Arachnophobia is a video game based on the film of the same name. It was developed by BlueSky Software and published by Disney Software for the MS-DOS, Commodore 64, Amstrad CPC, and Amiga platforms.

== Plot ==
An extremely venomous spider has been accidentally brought from the Amazon rainforest to California and mates with a number of spider queens, creating a new crossbreed of venomous little spiders that kill people in one bite. The plague of spiders is spreading and killing people at a frightening rate. Bug-exterminator Delbert McClintock takes the liberty of going through California to clear seven towns of their infestations. After the successful cleansing, Dr. Atherton commissions Delbert to destroy the spiders in the jungle.

== Gameplay ==
The player has to kill all spiders in the towns of Canaima, Webster, Dudley, Elias, Buggley, Infes Station and Arachton. The game starts in the town screen, where the player has to navigate the exterminator van to an actively infested location. Once the location is reached, the gameplay switches to platform mode, where the player controls Delbert. Delbert is armed with a limited amount of bug spray and a few bug killing bombs. The spray gun can be aimed high, low and straight and a single well-aimed hit can instantly kill a spider. Delbert can change his spray gun to fire flames too, at the cost of more ammo. Bombs kill multiple spiders in a single room and do more damage to bosses than spray. If the player runs out of ammunition, Delbert must return to his van for a recharge, but an unfinished level will restart. In addition to killing spiders, Delbert also has to destroy the egg sac, which continuously spawns spiders when he gets close to it. If Delbert makes contact with a spider, the bite will damage him. Damage can be healed by picking up a first aid kit. If Delbert takes four bites he will die and the game will be over.

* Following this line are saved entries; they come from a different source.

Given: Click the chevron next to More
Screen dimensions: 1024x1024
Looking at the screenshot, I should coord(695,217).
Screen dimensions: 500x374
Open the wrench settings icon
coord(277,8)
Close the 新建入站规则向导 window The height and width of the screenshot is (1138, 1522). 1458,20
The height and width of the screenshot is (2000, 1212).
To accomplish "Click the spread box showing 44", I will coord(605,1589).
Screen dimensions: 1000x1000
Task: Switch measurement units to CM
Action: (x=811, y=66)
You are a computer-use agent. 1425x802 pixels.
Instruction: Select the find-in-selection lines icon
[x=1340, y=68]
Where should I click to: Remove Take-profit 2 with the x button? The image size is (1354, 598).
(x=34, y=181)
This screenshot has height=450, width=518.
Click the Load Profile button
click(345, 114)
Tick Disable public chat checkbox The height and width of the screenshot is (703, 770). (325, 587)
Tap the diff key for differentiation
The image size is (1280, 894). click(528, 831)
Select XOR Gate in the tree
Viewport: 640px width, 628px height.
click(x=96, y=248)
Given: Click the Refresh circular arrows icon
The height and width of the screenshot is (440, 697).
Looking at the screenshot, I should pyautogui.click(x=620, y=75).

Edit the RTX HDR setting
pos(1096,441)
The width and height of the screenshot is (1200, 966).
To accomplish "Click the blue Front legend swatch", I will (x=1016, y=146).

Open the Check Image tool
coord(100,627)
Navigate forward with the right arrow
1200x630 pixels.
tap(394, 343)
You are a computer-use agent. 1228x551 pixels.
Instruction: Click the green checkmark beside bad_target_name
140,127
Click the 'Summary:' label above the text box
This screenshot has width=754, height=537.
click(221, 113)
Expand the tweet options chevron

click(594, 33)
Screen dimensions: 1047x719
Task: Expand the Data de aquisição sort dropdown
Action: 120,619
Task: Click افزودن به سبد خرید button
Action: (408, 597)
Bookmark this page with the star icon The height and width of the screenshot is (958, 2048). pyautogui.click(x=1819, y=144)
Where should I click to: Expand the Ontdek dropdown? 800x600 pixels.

As the player progresses through the game, the locations get harder, with civilians in need of rescue, spiders on the ceiling, spiders that hide and ambush, spiders that jump and make moves difficult to anticipate and there will be tough queen spiders to deal with. When all seven towns are completed, Delbert goes to the final level in South America where he must destroy a few alpha spiders, which completes the game.